The Early Years Foundation Stage (EYFS) 

At Venture Outdoor Kindergarten, we follow the Early Years Foundation Stage (EYFS) curriculum, which is a requirement for all preschools and nurseries in England. Our practitioners are skillful at facilitating children’s learning rather than directing what and how they will learn. Opportunities for learning in our ever changing outdoor environment go above and beyond the requirements of the EYFS and what is delivered in a conventional preschool or nursery.

The EYFS groups learning in the early years into 7 areas; three primary areas and four specific areas.

  • Personal, Social and Emotional Development
  • Communication and Language
  • Physical Development
  • Literacy
  • Mathematics
  • Understanding the World
  • Expressive Arts and Design

You can find out more about how the experiences we offer at Venture Outdoor Kindergarten link with the EYFS curriculum here.

Characteristics of Effective Learning

The Characteristics of Effective Learning in the Early Years Foundation Stage Curriculum describe how the children learn and are interconnected with the prime and specific areas of learning.

Playing and Exploring

At Venture Outdoor Kindergarten we understand the importance of flexible routines and allow time for uninterrupted play and exploration.  Our mindful staff understand the importance of standing back and observing a child who is exploring and noting what interests them.  Using this information we plan new experiences based upon individual children’s interests and how they learn. We understand and support children’s need to take risk, try things out and have a go.
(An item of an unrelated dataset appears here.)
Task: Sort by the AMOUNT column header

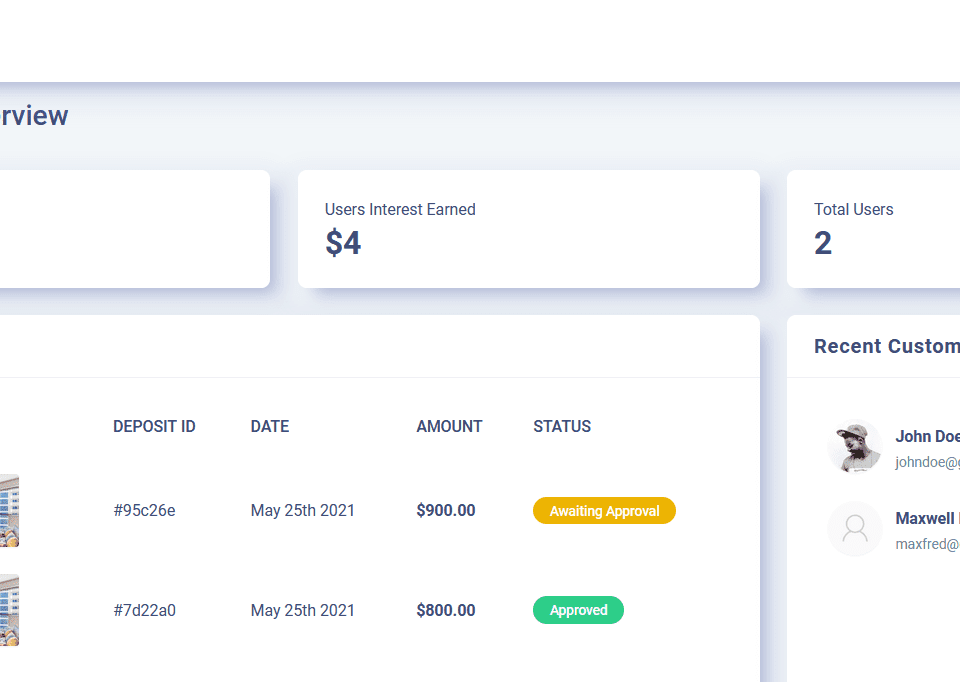Action: coord(449,426)
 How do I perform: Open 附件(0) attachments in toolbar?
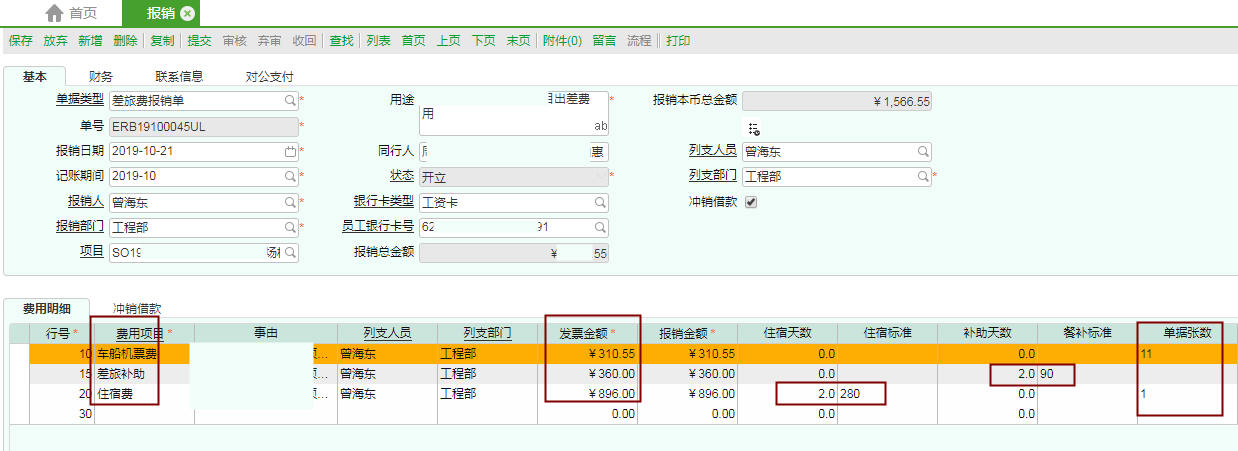[562, 41]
We work hard to create a supportive emotional environment where everyone feels valued as an individual and comfortable to share their ideas.  We are interested in the process rather than the end result.

Finding out and exploring

Children use all their senses to understand the natural world which offers a rich, open ended and multi sensory environment for them to explore.  From children’s innate curiosity for the natural world they will construct their own knowledge and understanding by building concepts, testing ideas and finding things out.

Playing with what they know

We understand the importance of play as children use what they already know and understand and use this to combine, refine and explore these ideas in imaginative ways.

 

Being willing to ‘have a go.’

Children have plenty of opportunities to risk take and risk manage and they can seek challenge through play in an environment where failing is not regarded as a setback but as a learning opportunity.
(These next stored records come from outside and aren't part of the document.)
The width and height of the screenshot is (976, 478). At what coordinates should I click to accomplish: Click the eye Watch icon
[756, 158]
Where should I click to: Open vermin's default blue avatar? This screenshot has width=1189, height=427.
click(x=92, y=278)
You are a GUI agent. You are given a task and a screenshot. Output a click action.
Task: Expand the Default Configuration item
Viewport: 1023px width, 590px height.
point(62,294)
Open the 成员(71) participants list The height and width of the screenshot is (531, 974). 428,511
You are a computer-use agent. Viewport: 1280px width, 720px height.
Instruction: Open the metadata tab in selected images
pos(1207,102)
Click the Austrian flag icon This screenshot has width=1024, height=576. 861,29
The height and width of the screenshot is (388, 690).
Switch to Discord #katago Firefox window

‘There is no activity children are better prepared for than fantasy play.  Nothing is more dependable and risk free, and the dangers are only pretend’ (Paley, 2004:8).

Active learning

We realise at Venture Kindergarten that in order to concentrate fully children need to be motivated and it is when children are deeply involved in what they are doing that deep learning is taking place. Through our child-led method of teaching we ensure that the children enjoy the personal pleasure of success because the goal will be the child’s and the motivation comes from within. Children are motivated to learn a new skill or to understand a new idea even though it requires considerable effort. We talk to the children about how they do things, their different approaches and ideas and how they have concentrated and solved problems.

Being involved and concentrating

During play and exploration in the outdoor environment the children are making their own choices and they are following their natural curiosity and so become deeply involved.

Keeping trying

How children see themselves as learners is important and we realise the importance of ensuring that children do not develop a ‘fixed mindset’ where their self-belief is that their ability cannot be changed.  Instead we help them to develop a ‘growth mindset’ where they believe that their abilities can grow and develop.  These children love challenge and will keep on trying and find a way around obstacles in order to solve problems.  In order to do this we give specific praise and highlight the processes the child is using as they attempt to do something.
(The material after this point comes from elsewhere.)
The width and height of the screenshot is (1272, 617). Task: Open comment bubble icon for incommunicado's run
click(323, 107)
Enjoying achieving what they set out to do

From this persistence the children gain great satisfaction as they achieve their own intentions and goals rather than relying upon the approval of others.  We use our close observation and knowledge of each child in order to tap into their individual curiosities and interests so that we can carefully scaffold their play and make the goal their own.

Creating and thinking critically

With a large variety of open ended resources to play with children can come up with new ideas, discover connections and find new ways of doing things. With adult support we enhance their ability to think critically and ask questions, making sense of their experiences and developing thought.  If we can teach a child to think critically they will be able to figure things out themselves, organise their thoughts, problem solve and come up with new strategies.

Having their own ideas

The opportunity to play in a non-judgmental environment where the resources are flexible and the adult gives the child space, time and choice.  The child is given control and within warm and supportive relationships with the adult they are respected and their ideas valued so that they feel safe to take risks with new ideas.

Making links

We help children to make connections by modelling open ended thinking showing the children the many possible ways forward.  We use photographs to show children ways they have done things in the past and we are careful to allow children to come back to an idea or process the next day rather than always tidying away. We talk through with the children how they have achieved something or solved a problem helping them to understand their own thinking.

Choosing ways to do things

We allow the child to make their own choices and decisions as to how to approach a task rather than following adult instructions.  As the children are involved in their self chosen activities they are more likely to want to plan, monitor and change strategy as needed in order to achieve their goal.